At the same time, Cameron has criticized the divisive Democrat culture war issues that Beshear and others have trafficked in. He has been an outspoken critic of the liberal narrative that the United States is a “systemically racist” country, and has blasted President Joe Biden for “exploding the tensions that we have” through constant fearmongering about “white supremacists” and supposedly radical “MAGA Republicans.”
But while Cameron has intentionally avoided focusing on identity politics as a factor in this election, Kentucky Democrats have shown no such restraint. In April, the Lexington Herald-Leader, one of the most prominent outlets in the state, published a cartoon depicting Cameron as light-skinned and using Jesus Christ as a literal prop in one of his ads – not-so-subtly calling Cameron a “race traitor” and poking fun of his Christian faith.
This is far from the Leader’s first offense. According to Fox News, the paper came under fire for “depicting former President Donald Trump wearing a Ku Klux Klan robe, with Cameron, again with lighter skin than in real life, holding the tail end of the robe.” To date, the paper has not apologized for either cartoon.
Cameron has also focused in on Beshear’s record during the COVID-19 pandemic, touting his own opposition to Beshear’s lockdown policies.

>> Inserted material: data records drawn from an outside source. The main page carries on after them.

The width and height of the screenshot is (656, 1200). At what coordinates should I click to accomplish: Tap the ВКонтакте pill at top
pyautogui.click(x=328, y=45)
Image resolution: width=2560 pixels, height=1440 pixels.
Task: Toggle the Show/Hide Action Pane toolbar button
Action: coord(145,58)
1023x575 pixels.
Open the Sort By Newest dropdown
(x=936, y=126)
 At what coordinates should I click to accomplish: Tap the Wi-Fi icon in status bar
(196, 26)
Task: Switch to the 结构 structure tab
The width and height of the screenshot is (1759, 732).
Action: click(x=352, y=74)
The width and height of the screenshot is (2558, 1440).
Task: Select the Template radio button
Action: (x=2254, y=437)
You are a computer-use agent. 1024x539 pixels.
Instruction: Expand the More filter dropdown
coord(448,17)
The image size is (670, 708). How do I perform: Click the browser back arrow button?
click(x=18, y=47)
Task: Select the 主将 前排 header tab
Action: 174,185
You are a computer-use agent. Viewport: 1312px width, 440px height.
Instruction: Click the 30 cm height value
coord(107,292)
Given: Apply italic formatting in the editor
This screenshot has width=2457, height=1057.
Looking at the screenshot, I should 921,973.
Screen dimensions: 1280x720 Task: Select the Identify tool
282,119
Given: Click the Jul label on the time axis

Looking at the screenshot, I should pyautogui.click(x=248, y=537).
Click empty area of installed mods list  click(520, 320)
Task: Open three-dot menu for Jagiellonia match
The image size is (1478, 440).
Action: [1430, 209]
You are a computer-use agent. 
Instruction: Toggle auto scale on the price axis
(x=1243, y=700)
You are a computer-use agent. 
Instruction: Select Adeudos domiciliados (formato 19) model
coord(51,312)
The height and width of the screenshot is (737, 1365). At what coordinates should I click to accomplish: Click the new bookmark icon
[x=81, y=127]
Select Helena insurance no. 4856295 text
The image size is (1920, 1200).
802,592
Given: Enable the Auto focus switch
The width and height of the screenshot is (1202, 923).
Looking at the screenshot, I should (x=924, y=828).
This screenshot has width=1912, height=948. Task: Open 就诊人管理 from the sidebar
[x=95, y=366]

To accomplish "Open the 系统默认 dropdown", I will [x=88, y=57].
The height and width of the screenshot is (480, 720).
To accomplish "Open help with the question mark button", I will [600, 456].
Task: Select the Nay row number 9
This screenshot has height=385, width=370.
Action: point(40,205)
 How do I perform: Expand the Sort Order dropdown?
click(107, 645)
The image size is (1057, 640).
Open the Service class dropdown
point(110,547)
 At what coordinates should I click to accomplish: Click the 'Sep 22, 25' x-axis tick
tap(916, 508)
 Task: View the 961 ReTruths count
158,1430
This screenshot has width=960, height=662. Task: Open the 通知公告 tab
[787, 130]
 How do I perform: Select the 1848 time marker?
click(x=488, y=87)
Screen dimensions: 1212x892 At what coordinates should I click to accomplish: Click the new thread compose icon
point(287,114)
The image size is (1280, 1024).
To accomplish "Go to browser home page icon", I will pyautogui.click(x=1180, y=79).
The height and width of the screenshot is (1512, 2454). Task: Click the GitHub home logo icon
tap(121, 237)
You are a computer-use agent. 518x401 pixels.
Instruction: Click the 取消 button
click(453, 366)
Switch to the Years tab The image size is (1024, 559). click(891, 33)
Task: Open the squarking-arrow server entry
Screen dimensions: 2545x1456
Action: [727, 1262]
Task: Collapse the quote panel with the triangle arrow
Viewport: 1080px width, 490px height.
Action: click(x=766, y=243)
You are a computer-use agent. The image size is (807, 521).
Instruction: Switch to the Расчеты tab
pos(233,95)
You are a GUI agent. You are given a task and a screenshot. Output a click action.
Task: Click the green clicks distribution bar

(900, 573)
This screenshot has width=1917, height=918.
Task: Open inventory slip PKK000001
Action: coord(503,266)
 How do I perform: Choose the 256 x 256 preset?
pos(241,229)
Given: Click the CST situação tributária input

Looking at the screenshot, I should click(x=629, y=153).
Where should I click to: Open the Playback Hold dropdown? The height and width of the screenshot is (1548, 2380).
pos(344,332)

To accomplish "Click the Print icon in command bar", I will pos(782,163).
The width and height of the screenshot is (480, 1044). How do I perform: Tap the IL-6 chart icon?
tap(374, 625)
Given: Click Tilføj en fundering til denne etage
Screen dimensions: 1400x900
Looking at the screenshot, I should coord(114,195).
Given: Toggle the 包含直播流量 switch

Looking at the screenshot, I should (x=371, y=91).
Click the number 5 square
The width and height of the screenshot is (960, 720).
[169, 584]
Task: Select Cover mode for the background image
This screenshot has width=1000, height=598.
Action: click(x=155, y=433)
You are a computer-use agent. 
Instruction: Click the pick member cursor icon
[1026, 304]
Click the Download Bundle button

During the primary, Cameron stated during one debate, “I’m the only candidate in this race that can say when Andy Beshear decided to shut down churches, I went into federal court and got churches reopened in nine days. When he instituted his travel ban and told people they couldn’t leave the state without coming back in quarantine for 14 days, I went into federal court and got that executive order struck down as well.”
As attorney general, Cameron has also worked to hold the Biden administration accountable, something which is sure to play well with Kentucky voters (just 36 percent of Kentuckians approve of the job Biden is doing, while 60 percent disapprove). Over the past two years, his office filed lawsuits challenging Biden’s decisions to cancel the Keystone XL pipeline and terminate Title 42, among other litigation.
If Cameron does manage to unseat Beshear this fall, it would further solidify his status as a rising star within the Republican Party. Moreover, it would be a significant victory for the GOP and an auspicious sign heading into a pivotal general election cycle next year.
Andrew Abbott is the pen name of a writer and public affairs consultant with over a decade of experience in DC at the intersection of politics and culture.